Overnight whatever grain you want
Overnight oats have been a total lifesaver for me. Spending 20 minutes or so stirring a pot on the stove is no way to start a morning, when you could spend that 20 minutes sleeping. More sleep is one of the keys to living longer, because if I’m properly rested I’m way less likely to be a major bitch, and thus my chances of being stabbed decrease exponentially. It’s also important for me to eat oats every morning because I have high cholesterol, so my stupid-ass genetics have really given me absolutely no choice in the matter.
While I do love oatmeal, I’m not really a fan of eating the same exact thing every single day. I’m also a renegade who laughs in the face of convention: Who says that oats are the only grain I can be eating before noon? There are so many high-fiber carbs that I can “overnight”! You’re not the boss of me, creepy Quaker Oats guy!
It’s easier to eat breakfast when it tastes like dessert, and being a rice pudding enthusiast, overnight rice is one of my favorites. The caveat is that, unlike oats, it’s not 100 percent no cook, but it’s really not that difficult to make (plus you can make a big batch to eat all week).
Pick whatever rice you’re into: brown, pink, black—as long as it’s got fiber in it, you’re good. Put it in a pot with cold water, bring it to a boil, and cook for about 10-15 minutes. You don’t want to cook it 100 percent of the way; you’re just looking to give it a jump start by parboiling. Drain well and dump into a bowl, then mix it up with a bit of sweetener, some spices, and enough milk to make it look like a loose porridge. Divide it between your containers, top it off with a bit more milk, and refrigerate.
Want to skip the parboiling? Do this with leftover brown rice from Chinese delivery.
Overnight Wild Rice
Fun fact: Wild rice isn’t actually rice. It’s an aquatic grain. Does this really matter in the grand scheme of things? No. It’s got a crap-ton of fiber, tons of vitamins and minerals, and unlike “real” rice, it’s loaded with antioxidants.
Treat it like overnight rice, though cook it for a solid 30 minutes first. Try mixing it up with some dried cranberries and maple syrup in addition to the milk and spices.
Quinoa has a lot of protein, a bunch of healthy compounds I can’t pronounce, twice the fiber of most other grains, and loads of iron, which is great for all the ladies in the audience. In this application, the quinoa needs to be fully cooked before using. If you’re already thinking “this is too much work,” you should know that cooked quinoa can be frozen, meaning you can probably boil a huge pot of it once a month and then be done with it. Package them in quart sized freezer bags, pull one out at the beginning of each week, and mix it up well with milk, yogurt, fruit, nuts- whatever you’d like.
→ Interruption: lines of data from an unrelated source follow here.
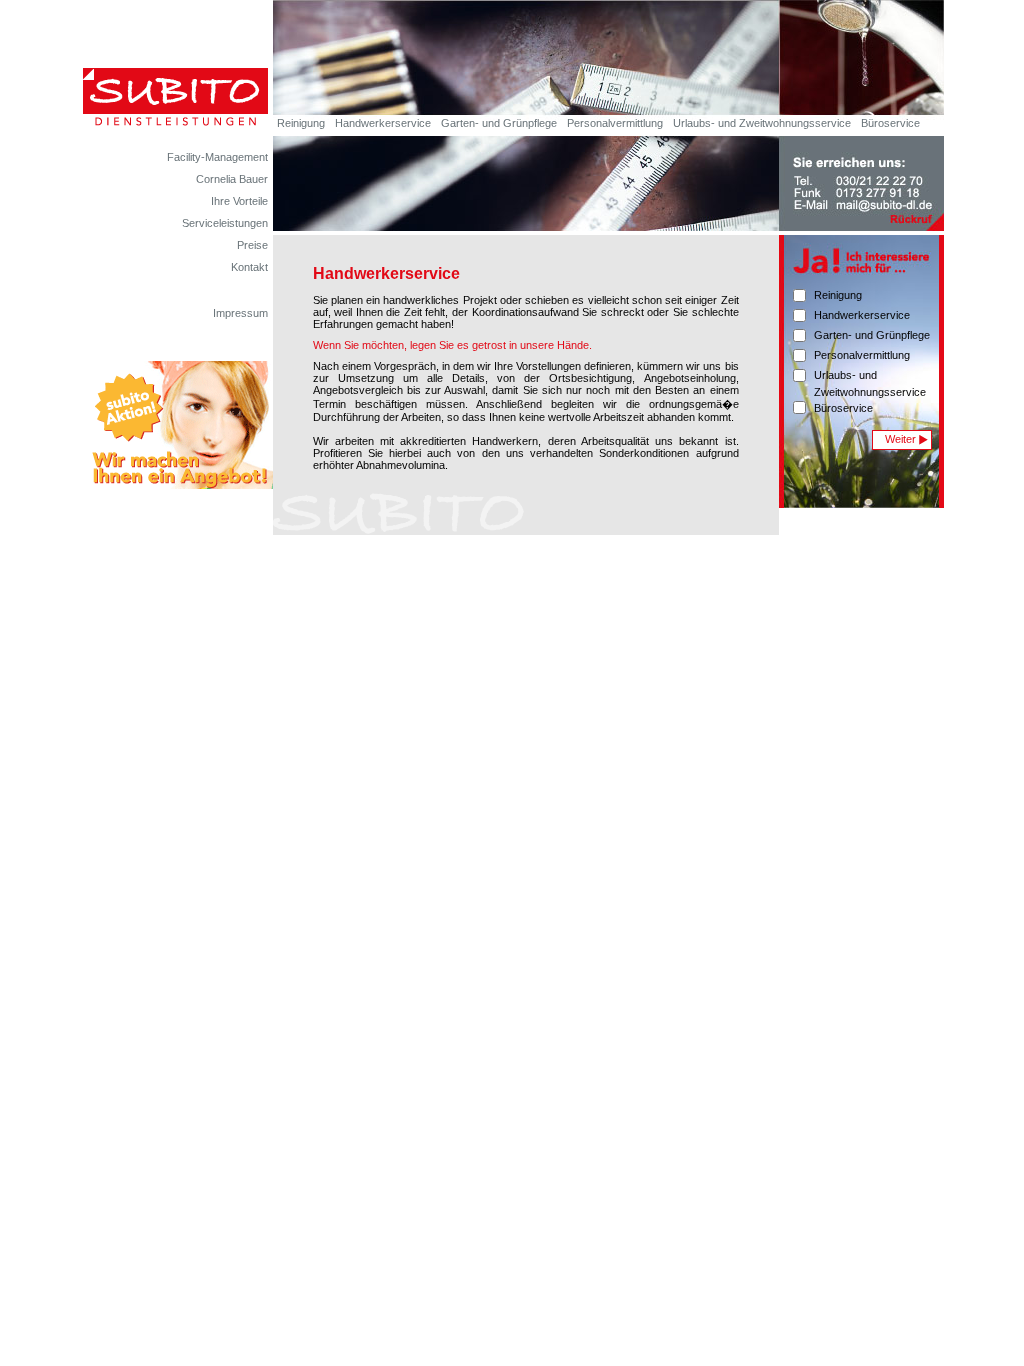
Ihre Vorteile (239, 201)
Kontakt (249, 267)
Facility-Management (217, 157)
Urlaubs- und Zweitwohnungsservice (762, 123)
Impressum (240, 313)
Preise (252, 245)
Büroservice (890, 123)
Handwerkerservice (383, 123)
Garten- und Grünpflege (499, 123)
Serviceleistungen (225, 223)
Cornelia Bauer (232, 179)
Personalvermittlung (615, 123)
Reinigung (301, 123)
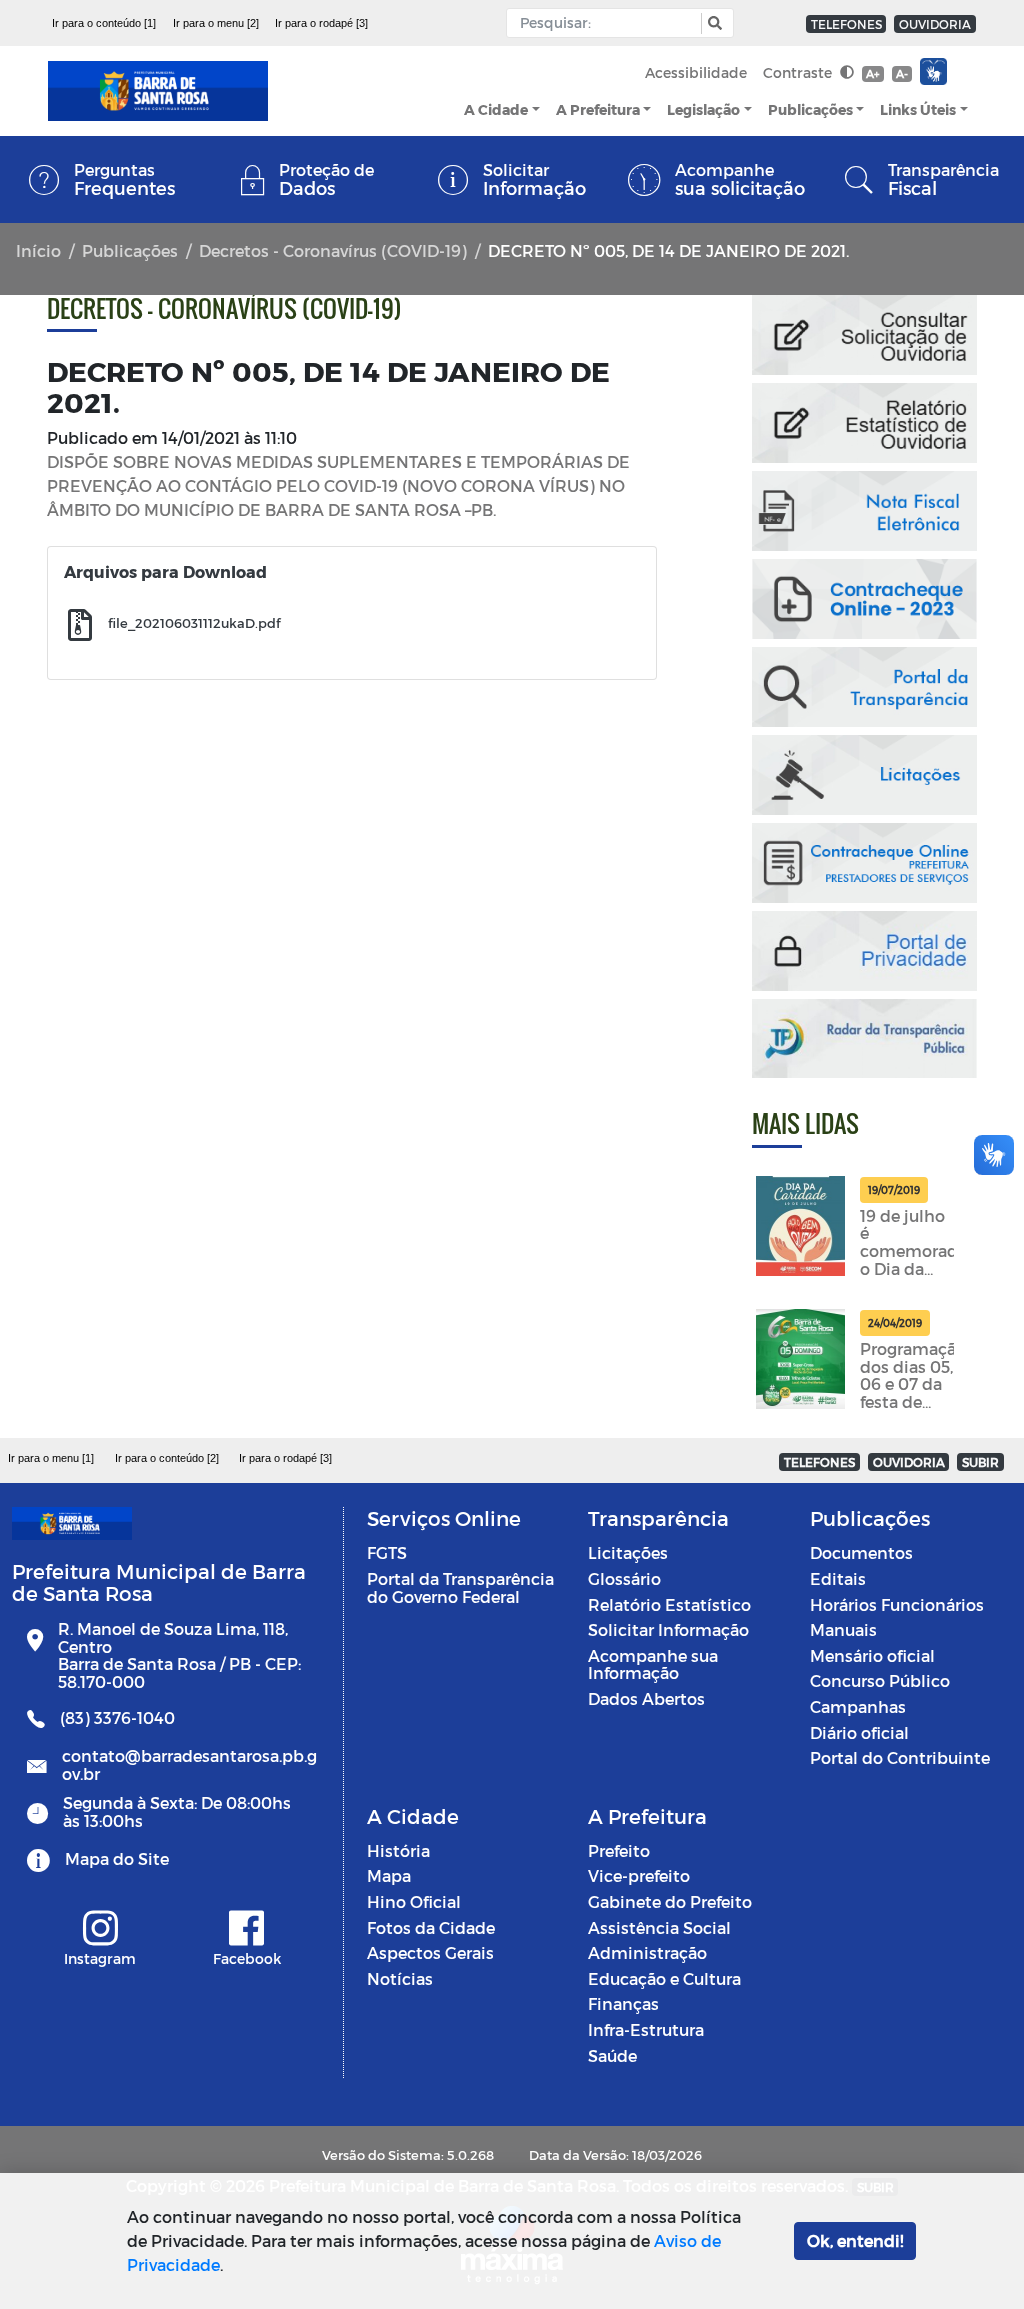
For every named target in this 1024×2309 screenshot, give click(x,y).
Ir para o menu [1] (51, 1458)
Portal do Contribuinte (900, 1757)
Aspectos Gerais (430, 1952)
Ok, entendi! (855, 2240)
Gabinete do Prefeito (670, 1901)
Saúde (612, 2055)
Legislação (703, 109)
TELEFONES (846, 24)
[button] (712, 23)
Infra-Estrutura (646, 2029)
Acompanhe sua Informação (653, 1664)
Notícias (400, 1978)
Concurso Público (880, 1680)
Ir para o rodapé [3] (321, 23)
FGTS (387, 1552)
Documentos (861, 1552)
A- (902, 73)
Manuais (843, 1629)
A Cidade (496, 109)
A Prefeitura (598, 109)
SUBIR (980, 1462)
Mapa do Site (117, 1858)
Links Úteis (918, 109)
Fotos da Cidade (431, 1927)
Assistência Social (659, 1927)
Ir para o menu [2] (216, 23)
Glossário (624, 1578)
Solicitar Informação (668, 1629)
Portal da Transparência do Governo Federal (460, 1587)
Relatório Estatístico (669, 1604)
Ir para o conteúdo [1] (104, 23)
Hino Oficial (414, 1901)
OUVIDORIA (935, 24)
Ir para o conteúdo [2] (167, 1458)
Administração (647, 1952)
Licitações (628, 1552)
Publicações (810, 109)
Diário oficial (859, 1732)
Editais (838, 1578)
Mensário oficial (872, 1655)
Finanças (623, 2003)
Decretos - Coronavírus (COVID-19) (333, 250)
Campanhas (858, 1706)
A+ (872, 73)
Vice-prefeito (639, 1875)
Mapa (389, 1875)
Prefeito (619, 1850)
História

Just remember you want that loose porridge consistency, because it will get thick as it sits.
Barley is so good, yet possibly the most unpopular grain in the supermarket. Couscous, quinoa, and many other alt-grains have broken into the mainstream, but poor little barley sits all alone, twiddling its thumbs until someone decides to make beef soup. But starting today, that becomes a thing of the past! Barley is one of the overnight grains you don’t have to precook, and one that retains a nice chewy texture after a night in the fridge with some milk or yogurt. Try swapping in into your favorite overnight oats recipe and see how you feel about it.